Melinda Cooper University of Sydney
Melinda Cooper graduated from the University of Paris VIII in 2001and is now Associate Professor in the Department of Sociology at the University of Sydney. Her research focuses on the broad areas of social studies of finance, biomedical economies, neoliberalism and new social conservatisms. She has published two books on the political economy of the life sciences -
Life as Surplus: Biotechnology and Capitalism in the Neoliberal Era (University of Washington Press 2008) and
Clinical Labor: Tissue Donors and Research Subjects in the Global Bioeconomy (Duke University Press 2014), cowritten with Catherine Waldby.

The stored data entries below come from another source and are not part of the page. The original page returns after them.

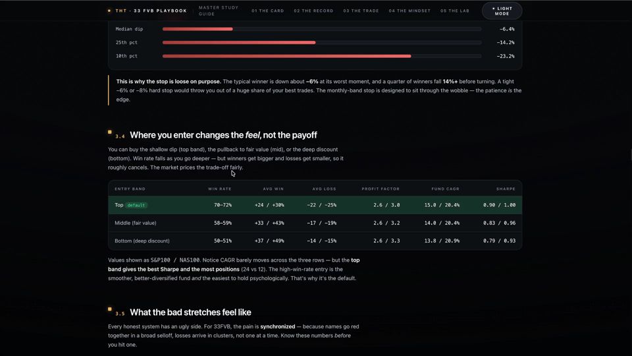Open the THT 33 FVB Playbook home link
The image size is (632, 356).
151,11
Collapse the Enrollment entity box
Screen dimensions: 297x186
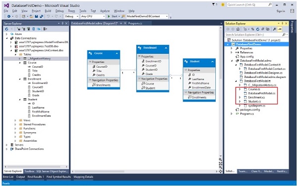point(166,48)
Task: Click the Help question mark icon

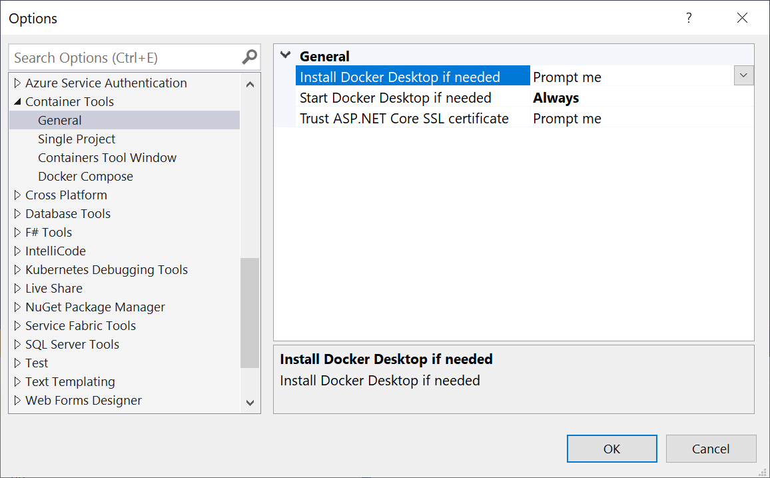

Her more
recent
work returns to questions of political theory and political economy and is
specifically interested in the alliance between neoliberal and new
conservative
political currents that crystallized in mid-1970s America. She has recently
completed a manuscript Family Values: Between Neoliberalism and the New
Social Conservatism, which attempts to
explain this alliance and its political manifestations from the Reagan
revolution onwards. The book is due to be published in Zone Book¹s Near
Futures
series in late 2016 or early 2017. She is one of the editors of the
Journal of Cultural Economy and (with
Martijn Konings) of the Duke University Press book series Transactions:
Critical Studies in Finance, Economy and Theory.